Vendredi à New York, François Hollande s’est posé en héraut de la lutte contre le changement climatique, lors de la cérémonie de signature de l’Accord de Paris. Mais si, à l’international, la position de la France est auréolée du succès de la COP21, elle est plus difficile à tenir à domicile, où le gouvernement est accusé par les ONG d’un manque de cohérence et d’ambition environnementales. Le grand écart est d’autant plus criant que la dernière conférence environnementale de son mandat se tient aujourd’hui et demain, dans l’indifférence quasi générale.

Jacky Naegelen / AFP
A New York vendredi, lors de la signature de l’Accord de Paris, la France, en tant que pays hôte de la COP21 où a été adopté le texte, avait droit à tous les honneurs."Le temps presse. Nous devons aller plus loin même que les promesses qui ont été faites, que les engagements qui ont été pris et faire que nos déclarations deviennent des actes", y déclarait ainsi François Hollande.

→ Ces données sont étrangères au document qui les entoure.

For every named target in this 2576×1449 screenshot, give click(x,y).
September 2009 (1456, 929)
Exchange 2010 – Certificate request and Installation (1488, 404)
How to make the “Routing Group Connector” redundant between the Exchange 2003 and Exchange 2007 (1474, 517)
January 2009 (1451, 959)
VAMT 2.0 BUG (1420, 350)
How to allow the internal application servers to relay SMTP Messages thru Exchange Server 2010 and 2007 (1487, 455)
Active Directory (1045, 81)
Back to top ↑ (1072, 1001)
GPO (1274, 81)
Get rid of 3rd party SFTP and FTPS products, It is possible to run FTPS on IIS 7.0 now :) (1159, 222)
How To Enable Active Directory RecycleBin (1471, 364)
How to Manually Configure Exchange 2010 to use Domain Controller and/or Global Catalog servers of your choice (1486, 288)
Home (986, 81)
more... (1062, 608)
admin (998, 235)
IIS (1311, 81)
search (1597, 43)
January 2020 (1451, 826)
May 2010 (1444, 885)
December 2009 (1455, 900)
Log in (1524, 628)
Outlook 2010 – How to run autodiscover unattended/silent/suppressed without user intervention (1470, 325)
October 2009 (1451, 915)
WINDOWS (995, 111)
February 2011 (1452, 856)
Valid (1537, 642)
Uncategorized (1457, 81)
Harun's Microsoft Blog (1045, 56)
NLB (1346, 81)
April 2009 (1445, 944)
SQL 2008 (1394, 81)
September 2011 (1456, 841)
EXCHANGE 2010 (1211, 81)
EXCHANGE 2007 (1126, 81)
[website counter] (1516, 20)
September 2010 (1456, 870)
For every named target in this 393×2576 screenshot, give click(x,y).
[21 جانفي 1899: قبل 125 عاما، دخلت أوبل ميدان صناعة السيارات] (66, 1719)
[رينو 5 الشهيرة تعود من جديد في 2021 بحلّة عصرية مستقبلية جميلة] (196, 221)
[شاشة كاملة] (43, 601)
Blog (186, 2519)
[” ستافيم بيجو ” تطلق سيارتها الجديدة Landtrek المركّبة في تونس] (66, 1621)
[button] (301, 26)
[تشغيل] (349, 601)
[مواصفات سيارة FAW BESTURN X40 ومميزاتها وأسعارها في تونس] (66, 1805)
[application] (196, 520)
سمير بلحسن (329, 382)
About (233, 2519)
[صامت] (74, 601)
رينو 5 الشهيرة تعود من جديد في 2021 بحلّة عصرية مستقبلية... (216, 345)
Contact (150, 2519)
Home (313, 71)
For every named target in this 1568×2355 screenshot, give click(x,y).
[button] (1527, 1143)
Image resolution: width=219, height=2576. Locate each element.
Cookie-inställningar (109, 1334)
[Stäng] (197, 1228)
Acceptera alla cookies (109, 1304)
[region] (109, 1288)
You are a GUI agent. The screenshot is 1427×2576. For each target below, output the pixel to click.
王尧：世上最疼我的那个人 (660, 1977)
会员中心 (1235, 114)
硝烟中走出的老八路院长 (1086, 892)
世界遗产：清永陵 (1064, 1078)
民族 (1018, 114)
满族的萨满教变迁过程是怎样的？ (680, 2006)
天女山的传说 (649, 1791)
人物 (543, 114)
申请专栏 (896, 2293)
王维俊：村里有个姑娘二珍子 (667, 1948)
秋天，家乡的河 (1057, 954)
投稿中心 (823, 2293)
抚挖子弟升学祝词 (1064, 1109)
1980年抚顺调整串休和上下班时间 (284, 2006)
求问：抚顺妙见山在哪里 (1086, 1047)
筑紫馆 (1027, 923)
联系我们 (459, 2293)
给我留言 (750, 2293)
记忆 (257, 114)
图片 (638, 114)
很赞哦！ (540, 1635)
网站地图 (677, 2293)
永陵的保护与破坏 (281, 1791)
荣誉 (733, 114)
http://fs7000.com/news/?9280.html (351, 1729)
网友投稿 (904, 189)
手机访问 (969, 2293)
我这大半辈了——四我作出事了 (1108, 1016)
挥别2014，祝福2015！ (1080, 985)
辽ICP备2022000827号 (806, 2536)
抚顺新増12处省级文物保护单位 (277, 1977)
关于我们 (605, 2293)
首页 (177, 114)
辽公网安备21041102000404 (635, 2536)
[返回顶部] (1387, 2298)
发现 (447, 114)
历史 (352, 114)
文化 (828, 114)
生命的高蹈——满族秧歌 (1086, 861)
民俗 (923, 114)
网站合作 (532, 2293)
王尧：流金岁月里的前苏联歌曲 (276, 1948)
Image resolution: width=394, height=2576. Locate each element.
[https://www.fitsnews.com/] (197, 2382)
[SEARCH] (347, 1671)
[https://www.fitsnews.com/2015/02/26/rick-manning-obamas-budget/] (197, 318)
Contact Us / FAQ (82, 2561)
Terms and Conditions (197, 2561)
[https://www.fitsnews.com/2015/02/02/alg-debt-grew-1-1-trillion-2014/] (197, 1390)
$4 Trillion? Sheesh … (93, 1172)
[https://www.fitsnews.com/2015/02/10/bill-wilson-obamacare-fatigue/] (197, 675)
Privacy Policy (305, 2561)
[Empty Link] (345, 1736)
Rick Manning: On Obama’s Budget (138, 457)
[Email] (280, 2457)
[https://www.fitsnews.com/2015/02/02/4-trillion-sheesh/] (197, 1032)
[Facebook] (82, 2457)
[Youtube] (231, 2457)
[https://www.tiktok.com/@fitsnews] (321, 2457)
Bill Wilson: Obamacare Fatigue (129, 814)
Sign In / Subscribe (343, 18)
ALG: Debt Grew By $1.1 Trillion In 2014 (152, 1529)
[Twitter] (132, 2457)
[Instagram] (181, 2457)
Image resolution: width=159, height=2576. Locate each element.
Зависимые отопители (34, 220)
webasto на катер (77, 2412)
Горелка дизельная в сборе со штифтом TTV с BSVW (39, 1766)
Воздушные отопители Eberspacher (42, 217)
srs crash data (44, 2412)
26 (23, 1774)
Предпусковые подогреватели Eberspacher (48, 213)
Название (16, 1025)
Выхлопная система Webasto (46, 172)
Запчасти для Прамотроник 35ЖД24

Changement de ton ce matin, à la conférence environnementale, la dernière de sa mandature. Certes, l’enthousiasme des mots est toujours le même dans le discours du Président. Celui-ci a notamment réitéré son ambition de mettre la France aux avants postes de la lutte contre le changement climatique en fixant unilatéralement pour l'Hexagone un prix plancher du carbone sur l'électricité - sans en définir toutefois le prix - dont les modalités seront précisées cette année. Une mesure symbolique puisque la France ne compte que 5 centrales à charbon mais qui envoie un signal fort aux autres pays.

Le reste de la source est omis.